Hari ini saya kembali belajar satu hal penting tentang diri saya sendiri: mencoba dan menghadapi hal positif yang baru.
Pagi ini, saya mendapat kepercayaan untuk menjadi moderator dalam kegiatan briefing rutin mingguan bersama seluruh tim. Biasanya, briefing dilakukan secara offline di markas, dengan suasana yang sudah sangat familiar. Namun kali ini berbeda, briefing dilakukan secara online melalui Zoom Meeting.
Jujur saja, deg-degan itu muncul. Dan menurut saya, itu hal yang sangat wajar. Deg-degan bukan selalu tanda ketakutan, tetapi bisa menjadi sinyal bahwa kita sedang bersiap, bahwa ada tanggung jawab yang ingin kita jalankan dengan baik.
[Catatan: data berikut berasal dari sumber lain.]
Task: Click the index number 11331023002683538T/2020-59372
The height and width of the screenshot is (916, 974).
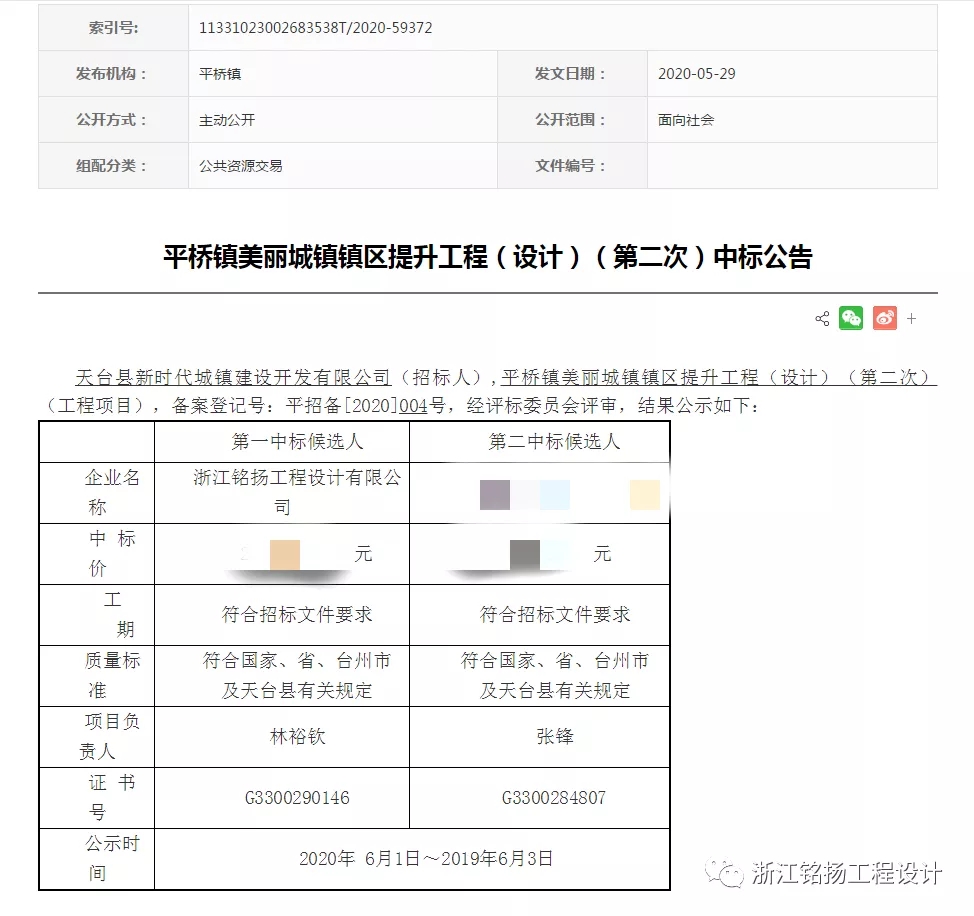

Namun pagi ini ada satu hal yang tidak berjalan sesuai rencana. Saya keliru membaca SOP panduan briefing yang sebelumnya sudah dikirimkan. Di titik itu, ada dua pilihan: panik dan menyalahkan diri sendiri, atau berusaha tetap tenang agar semuanya tetap berjalan dengan baik.
Saya memilih untuk tetap tenang. Fokus saya bukan lagi pada kesalahan yang sudah terjadi, melainkan pada bagaimana briefing bisa tetap berlangsung sampai selesai tanpa menjadi kacau. Dan alhamdulillah, briefing tetap berjalan dengan baik.
Dari kejadian ini, saya belajar bahwa melakukan kesalahan di pertama kali adalah hal yang wajar. Tidak semua hal langsung bisa berjalan sempurna. Yang terpenting adalah bagaimana kita menyikapinya. Kesalahan bukan untuk diratapi, tetapi untuk dijadikan pembelajaran.
Pengalaman hari ini menjadi pengingat bagi saya bahwa ke depannya, saya mungkin akan menghadapi hal serupa, atau bahkan tantangan yang jauh lebih besar. Maka, belajar tenang, belajar bertanggung jawab, dan belajar memperbaiki diri adalah bekal yang sangat penting.
Pelan-pelan, saya belajar bahwa bertumbuh tidak selalu tentang berhasil tanpa salah, tetapi tentang mau belajar dari kesalahan dan berani melangkah lagi dengan lebih siap.